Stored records
__________________________________________________
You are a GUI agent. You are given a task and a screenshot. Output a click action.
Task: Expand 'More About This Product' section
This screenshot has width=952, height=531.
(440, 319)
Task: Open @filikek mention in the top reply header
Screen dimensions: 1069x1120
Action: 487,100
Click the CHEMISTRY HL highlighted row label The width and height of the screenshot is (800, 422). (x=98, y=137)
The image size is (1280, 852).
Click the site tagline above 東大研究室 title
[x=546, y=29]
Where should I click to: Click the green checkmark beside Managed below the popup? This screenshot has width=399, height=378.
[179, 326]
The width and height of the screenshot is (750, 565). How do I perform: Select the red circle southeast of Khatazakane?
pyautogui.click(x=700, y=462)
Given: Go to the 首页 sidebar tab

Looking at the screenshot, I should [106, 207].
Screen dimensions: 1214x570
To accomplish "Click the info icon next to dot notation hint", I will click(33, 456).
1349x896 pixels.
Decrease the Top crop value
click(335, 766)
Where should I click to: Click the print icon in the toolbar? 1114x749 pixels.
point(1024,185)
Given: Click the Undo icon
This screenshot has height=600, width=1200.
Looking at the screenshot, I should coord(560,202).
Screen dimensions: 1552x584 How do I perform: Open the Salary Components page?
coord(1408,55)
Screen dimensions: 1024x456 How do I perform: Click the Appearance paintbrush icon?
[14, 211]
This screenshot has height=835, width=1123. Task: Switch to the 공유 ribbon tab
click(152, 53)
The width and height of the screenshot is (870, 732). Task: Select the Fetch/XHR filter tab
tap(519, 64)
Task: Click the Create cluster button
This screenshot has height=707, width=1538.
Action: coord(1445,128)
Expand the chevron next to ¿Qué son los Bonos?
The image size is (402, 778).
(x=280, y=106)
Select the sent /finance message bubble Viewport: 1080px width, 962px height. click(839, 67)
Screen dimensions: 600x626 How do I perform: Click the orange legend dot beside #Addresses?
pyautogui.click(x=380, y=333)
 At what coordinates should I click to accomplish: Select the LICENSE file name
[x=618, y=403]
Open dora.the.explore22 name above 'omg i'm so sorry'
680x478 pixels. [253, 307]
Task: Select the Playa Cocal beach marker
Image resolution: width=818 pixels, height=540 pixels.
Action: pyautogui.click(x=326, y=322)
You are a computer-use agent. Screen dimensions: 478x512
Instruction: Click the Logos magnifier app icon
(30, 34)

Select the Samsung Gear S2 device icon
__________________________________________________
Copy out the records shown above, every one, exactly.

_Answer section_.
You are a GUI agent. You are given a task and a screenshot. Output a click action.
Task: Expand 'More About This Product' section
This screenshot has width=952, height=531.
(440, 319)
Task: Open @filikek mention in the top reply header
Screen dimensions: 1069x1120
Action: 487,100
Click the CHEMISTRY HL highlighted row label The width and height of the screenshot is (800, 422). (x=98, y=137)
The image size is (1280, 852).
Click the site tagline above 東大研究室 title
[x=546, y=29]
Where should I click to: Click the green checkmark beside Managed below the popup? This screenshot has width=399, height=378.
[179, 326]
The width and height of the screenshot is (750, 565). How do I perform: Select the red circle southeast of Khatazakane?
pyautogui.click(x=700, y=462)
Given: Go to the 首页 sidebar tab

Looking at the screenshot, I should [106, 207].
Screen dimensions: 1214x570
To accomplish "Click the info icon next to dot notation hint", I will click(33, 456).
1349x896 pixels.
Decrease the Top crop value
click(335, 766)
Where should I click to: Click the print icon in the toolbar? 1114x749 pixels.
point(1024,185)
Given: Click the Undo icon
This screenshot has height=600, width=1200.
Looking at the screenshot, I should coord(560,202).
Screen dimensions: 1552x584 How do I perform: Open the Salary Components page?
coord(1408,55)
Screen dimensions: 1024x456 How do I perform: Click the Appearance paintbrush icon?
[14, 211]
This screenshot has height=835, width=1123. Task: Switch to the 공유 ribbon tab
click(152, 53)
The width and height of the screenshot is (870, 732). Task: Select the Fetch/XHR filter tab
tap(519, 64)
Task: Click the Create cluster button
This screenshot has height=707, width=1538.
Action: coord(1445,128)
Expand the chevron next to ¿Qué son los Bonos?
The image size is (402, 778).
(x=280, y=106)
Select the sent /finance message bubble Viewport: 1080px width, 962px height. click(839, 67)
Screen dimensions: 600x626 How do I perform: Click the orange legend dot beside #Addresses?
pyautogui.click(x=380, y=333)
 At what coordinates should I click to accomplish: Select the LICENSE file name
[x=618, y=403]
Open dora.the.explore22 name above 'omg i'm so sorry'
680x478 pixels. [253, 307]
Task: Select the Playa Cocal beach marker
Image resolution: width=818 pixels, height=540 pixels.
Action: pyautogui.click(x=326, y=322)
You are a computer-use agent. Screen dimensions: 478x512
Instruction: Click the Logos magnifier app icon
(30, 34)

Select the Samsung Gear S2 device icon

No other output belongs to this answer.